Nouvelles de nulle part/Chapitre 20

Traduction par Pierre Georget La Chesnais.
G. Bellais (p. 227-229).


CHAPITRE XX

ENCORE LA MAISON DES HÔTES


Tout en causant ainsi, voiturés tranquillement, par ce soir embaumé, nous arrivâmes à Hammersmith, où nous fûmes bien reçus par nos amis. Boffin, vêtu d’un nouveau costume, me fit pompeusement un accueil aimable ; le tisserand ne voulut plus me lâcher et tâcha de me faire dire ce qu’avait raconté le vieil Hammond ; mais il se montra très gaiement amical lorsque Dick l’en eût détourné ; Annie me serra la main et exprima l’espoir que j’avais eu une agréable journée — d’une voix si bonne que j’éprouvai une légère sensation d’angoisse lorsque nos mains se séparèrent ; car, à dire vrai, je la préférais à Clara, qui semblait se tenir toujours un peu sur la défensive, tandis qu’Annie était aussi franche que possible et paraissait jouir honnêtement de tout et de tout le monde autour d’elle sans le moindre effort.
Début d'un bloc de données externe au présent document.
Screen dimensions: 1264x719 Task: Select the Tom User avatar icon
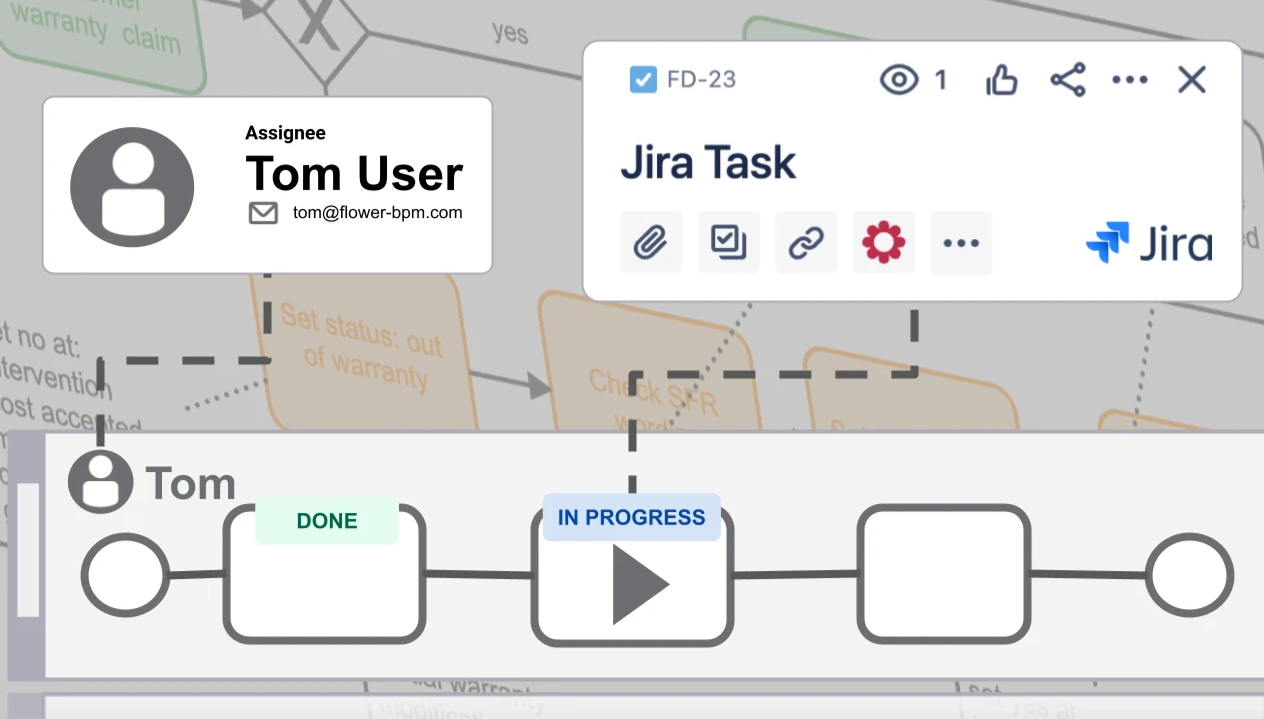[132, 185]
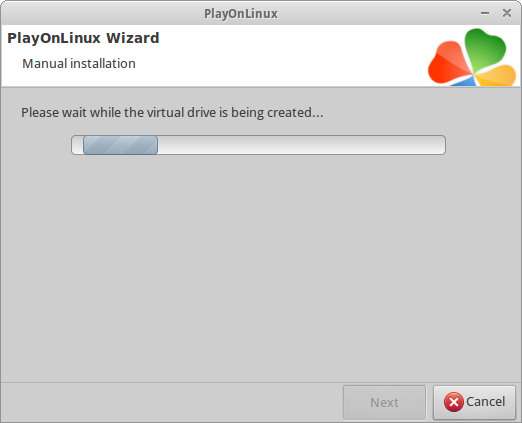Click the red X icon on Cancel

[x=453, y=402]
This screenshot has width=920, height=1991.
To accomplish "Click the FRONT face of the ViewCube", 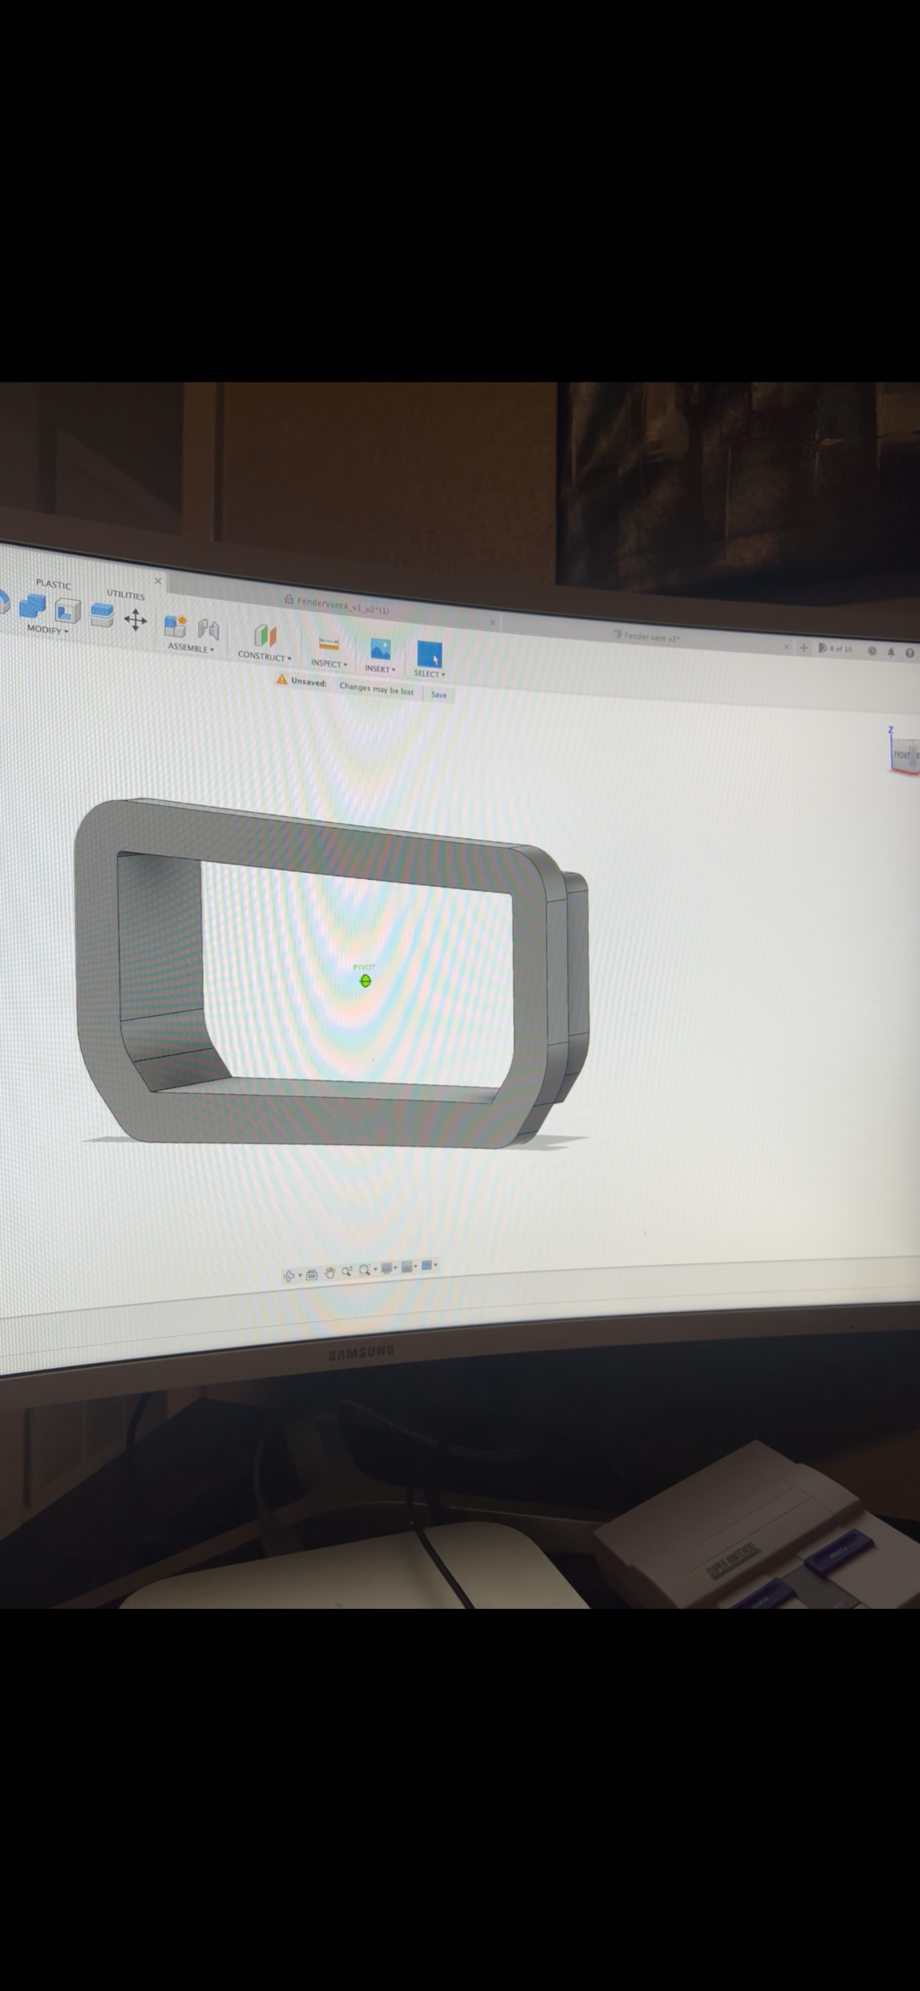I will 901,756.
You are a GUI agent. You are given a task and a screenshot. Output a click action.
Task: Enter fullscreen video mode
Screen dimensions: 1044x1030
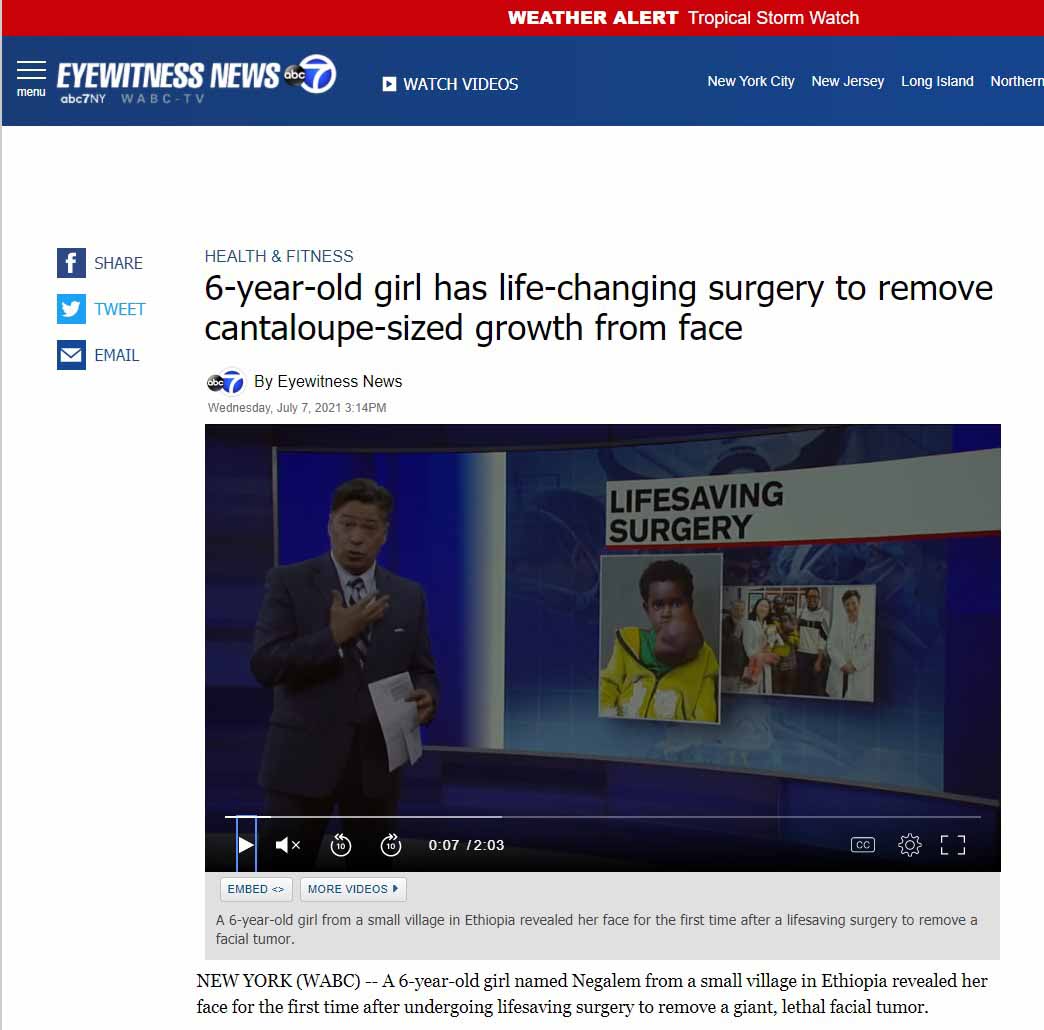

Il y eut une sorte de petite fête ce soir-là, un peu en mon honneur et un peu, je suppose, bien qu’il n’en eût pas parlé, en l’honneur de Dick et Clara revenus ensemble. Le vin fut des meilleurs ; la salle était parfumée des brillantes fleurs d’été, et, après le souper, nous eûmes de la musique (avec sa voix douce et claire, Annie, à mon goût, surpassa tous les autres par le sentiment et l’expression) ; et, enfin, on se mit à raconter des histoires, et nous écoutâmes, assis, sans autre lumière que la lune estivale, qui inondait les magnifiques réseaux des fenêtres, comme si nous avions vécu dans un temps très ancien, lorsque les livres étaient rares et l’art de lire peu répandu. Car, je dois le dire ici, comme vous l’aurez remarqué : bien que la plupart de mes amis eussent quelque usage des livres, ils n’étaient cependant pas grands liseurs, si l’on songe à l’élégance de leurs manières et au temps de loisir évidemment considérable dont ils disposaient. De fait, lorsque Dick, en particulier, parlait d’un livre, il le faisait de l’air d’un homme qui a accompli un haut fait, comme s’il disait : « Vous voyez, je l’ai lu ! »

La soirée passa beaucoup trop vite à mon gré ; depuis ce jour, pour la première fois de ma vie, j’avais la plénitude de la satisfaction des yeux, sans cette sensation de désharmonie, cette crainte d’une ruine imminente, qui m’avait toujours obsédé jusqu’alors, lorsque je m’étais trouvé parmi les belles œuvres d’art du passé, mêlées à la grâce de la nature vivante, réunion qui était le résultat de longs siècles de tradition qui avaient forcé les hommes à produire l’art et forcé la nature à prendre la forme des âges. Ici, je pouvais jouir de toute chose sans reporter ma pensée sur l’injustice et le labeur misérable qui faisaient mon loisir, sur l’ignorance et la tristesse de la vie, qui contribuait à former ma sévère appréciation de l’histoire, sur la tyrannie et la lutte pleine d’effroi et d’écueils qui contribuait à former ma fiction. Le seul poids que j’avais sur le cœur était une crainte vague, à mesure qu’approchait le moment du coucher, sur le lieu où je me réveillerais le lendemain : mais j’étouffai cette crainte, je me couchai heureux et en quelques instants je m’endormis sans rêve.